*** PASSAGE FOR REVIEW ***
The only thing true about true love is that it’s infatuation and it makes you blind for sure.  I remember going back on everything I’d told myself I’d never do again.  He eventually proposed and told me I had to become the same religion he was.  I put my foot down firmly and said no, I had learned from my last experience not to ever become religious again, but as usual, I gave in.  I became Lutheran and we got married when I was twenty-seven.  Our wedding was like a fairy tail and I continued to say a quick, “thank you,” to God for blessing me to feel so happy.
That Mountain Top Happiness is Always Temporary 
Unexpectedly, but to our delight I got pregnant with a son the first month of our marriage.  Shortly after the news of my pregnancy I began to notice a gradual downhill slide from that Mountain top high.  By the time our son was a toddler,  I heard those dreaded words, “there’s someone else” and “I never loved you.”  I never saw that cliff coming and I fell much lower than any high of happiness could have made it worth.
The Blur of Stress
I kept busy living  life, just existing in self-preservation mode, working overtime and taking night classes, my thirties flew by in a blur of stress.  Now I was a single mom with two children.  I had just enough belief in God to blame Him even more than I’d thanked Him and I mean for everything; all the pain and suffering in my life and in the entire world.  This numbness wasn’t like the depression I’d experienced previously, it felt more like a hardness, bitterness with a lot of underlying anger.
*** End of PASSAGE FOR REVIEW ***
*** PROVIDED MATERIAL ***
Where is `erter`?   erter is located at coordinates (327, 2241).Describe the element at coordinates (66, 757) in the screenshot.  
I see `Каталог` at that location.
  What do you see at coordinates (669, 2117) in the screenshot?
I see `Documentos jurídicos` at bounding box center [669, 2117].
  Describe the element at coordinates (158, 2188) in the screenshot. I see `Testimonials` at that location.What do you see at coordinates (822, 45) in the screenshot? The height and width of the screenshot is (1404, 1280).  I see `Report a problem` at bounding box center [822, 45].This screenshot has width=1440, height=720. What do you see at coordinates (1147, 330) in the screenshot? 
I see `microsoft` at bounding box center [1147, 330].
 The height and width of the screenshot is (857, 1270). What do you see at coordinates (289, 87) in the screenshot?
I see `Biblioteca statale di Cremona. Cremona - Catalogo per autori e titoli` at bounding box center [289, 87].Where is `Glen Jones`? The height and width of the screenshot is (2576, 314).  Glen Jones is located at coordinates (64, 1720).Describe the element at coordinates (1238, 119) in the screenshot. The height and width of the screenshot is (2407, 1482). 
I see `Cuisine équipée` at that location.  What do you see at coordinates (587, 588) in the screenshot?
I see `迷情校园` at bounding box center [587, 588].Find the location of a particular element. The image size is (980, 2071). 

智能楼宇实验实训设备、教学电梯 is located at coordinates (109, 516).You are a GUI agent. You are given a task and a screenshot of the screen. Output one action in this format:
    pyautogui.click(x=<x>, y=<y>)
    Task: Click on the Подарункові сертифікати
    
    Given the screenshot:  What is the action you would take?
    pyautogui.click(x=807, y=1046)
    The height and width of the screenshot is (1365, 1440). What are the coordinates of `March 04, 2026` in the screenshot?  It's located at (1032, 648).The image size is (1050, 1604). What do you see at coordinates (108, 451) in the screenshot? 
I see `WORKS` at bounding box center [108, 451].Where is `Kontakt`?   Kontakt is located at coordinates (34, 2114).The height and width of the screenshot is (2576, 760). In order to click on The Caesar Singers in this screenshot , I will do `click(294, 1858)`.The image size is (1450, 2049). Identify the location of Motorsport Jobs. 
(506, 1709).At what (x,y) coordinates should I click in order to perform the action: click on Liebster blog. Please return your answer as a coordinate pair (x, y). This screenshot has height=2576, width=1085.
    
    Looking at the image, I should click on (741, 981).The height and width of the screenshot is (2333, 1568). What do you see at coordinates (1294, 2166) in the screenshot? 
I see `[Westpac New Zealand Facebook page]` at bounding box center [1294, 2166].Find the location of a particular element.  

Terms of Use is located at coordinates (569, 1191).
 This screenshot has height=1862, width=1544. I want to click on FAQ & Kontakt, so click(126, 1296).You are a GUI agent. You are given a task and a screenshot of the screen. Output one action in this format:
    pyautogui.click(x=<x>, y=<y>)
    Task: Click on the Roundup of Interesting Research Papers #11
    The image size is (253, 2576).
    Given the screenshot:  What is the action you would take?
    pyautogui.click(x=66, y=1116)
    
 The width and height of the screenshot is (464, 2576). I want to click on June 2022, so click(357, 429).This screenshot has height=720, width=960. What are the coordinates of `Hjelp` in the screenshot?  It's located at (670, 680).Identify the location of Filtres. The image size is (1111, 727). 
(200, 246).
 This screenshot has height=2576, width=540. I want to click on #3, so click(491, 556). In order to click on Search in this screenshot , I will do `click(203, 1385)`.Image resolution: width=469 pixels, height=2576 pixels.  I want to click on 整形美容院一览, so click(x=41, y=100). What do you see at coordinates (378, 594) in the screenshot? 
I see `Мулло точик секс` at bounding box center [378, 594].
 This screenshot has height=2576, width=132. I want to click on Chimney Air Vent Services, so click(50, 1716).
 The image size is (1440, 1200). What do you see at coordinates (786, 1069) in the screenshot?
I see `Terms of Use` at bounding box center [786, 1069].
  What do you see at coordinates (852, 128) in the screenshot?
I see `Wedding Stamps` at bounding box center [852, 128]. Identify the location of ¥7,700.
*** End of PROVIDED MATERIAL ***
→ **TASK**: In the passage about marriage and loss, rewrite the stretch from "That Mountain Top Happiness" through "made it worth.", changing "toddler" to "preschooler".

→ **ANSWER BOX**:
That Mountain Top Happiness is Always Temporary 
Unexpectedly, but to our delight I got pregnant with a son the first month of our marriage.  Shortly after the news of my pregnancy I began to notice a gradual downhill slide from that Mountain top high.  By the time our son was a preschooler,  I heard those dreaded words, “there’s someone else” and “I never loved you.”  I never saw that cliff coming and I fell much lower than any high of happiness could have made it worth.